## Source text
************

Canadian–American environmental communicator and comedian

Hazel Thayer is a Canadian–American environmental communicator, comedian, and digital media influencer based in Victoria, British Columbia. She advocates environmental and social causes on platforms such as Instagram, TikTok, and YouTube.

== Early life and education ==
Thayer was born in Los Angeles, California, the daughter of musician Donnette Thayer. She earned a bachelor's degree in Economics from the University of Alberta. She is a dual citizen of the United States and Canada.

== Career ==
Thayer began performing stand-up comedy in 2019 as a means to discuss climate change. She felt that traditional dry, scientific framing normally provided for these issues did not resonate with the general public, but humour did. She has produced two online series: The Climate Breakdown with The Weather Network and UnF*cking the Planet with Pique Action. Having studied economics, she places climate change in a socio-economic context and proposes efficient methods to effect change, eschewing doomscrolling and guilt-based messaging. Her videos criticize overconsumption, greenwashing, and fossil-fuel politics while emphasizing proactive steps that anyone can take. In interviews, Thayer described her views on the correlation between social equity and climate action: "Anything that kind of improves living standards and equality will wind up helping the climate as well."

************

## Input data
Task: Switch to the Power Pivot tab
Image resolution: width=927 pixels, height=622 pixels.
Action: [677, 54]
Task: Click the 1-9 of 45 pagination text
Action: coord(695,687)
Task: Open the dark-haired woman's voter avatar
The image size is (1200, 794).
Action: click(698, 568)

************

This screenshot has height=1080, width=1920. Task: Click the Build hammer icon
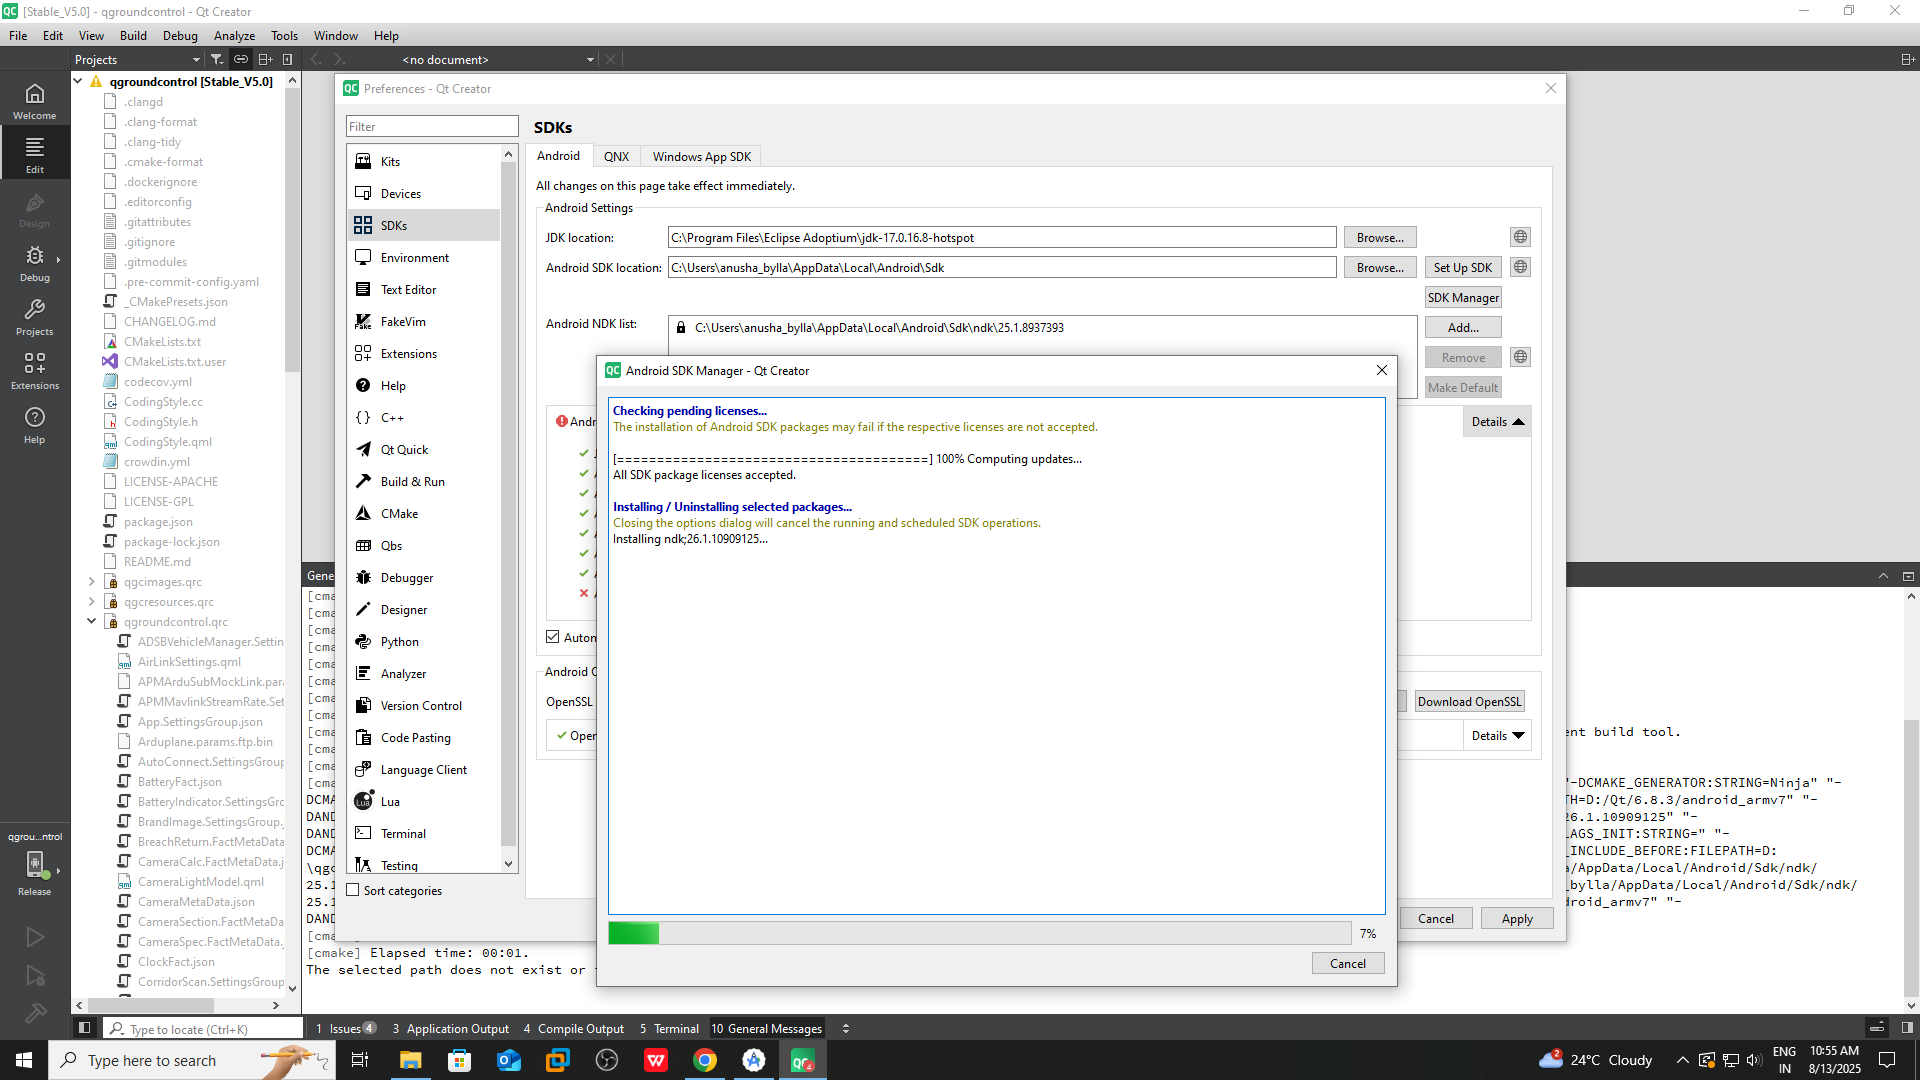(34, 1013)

************

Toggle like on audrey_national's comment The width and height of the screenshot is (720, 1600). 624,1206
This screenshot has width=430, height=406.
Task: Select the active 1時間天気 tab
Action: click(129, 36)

************

## Exercise requirements
- a) According to the Hazel Thayer text, in what year did she begin performing stand-up comedy?
- b) Turn the part of the records that opens with the line containing "Toggle like on" and closes with the line containing "Action: click(129, 36)" into a numbered list. Include both of those lines, and leave out any blank lines.
The records have no connection to the Hazel Thayer text.

## Problem solutions
- a) 2019

- b)
1. Toggle like on audrey_national's comment The width and height of the screenshot is (720, 1600). 624,1206
2. This screenshot has width=430, height=406.
3. Task: Select the active 1時間天気 tab
4. Action: click(129, 36)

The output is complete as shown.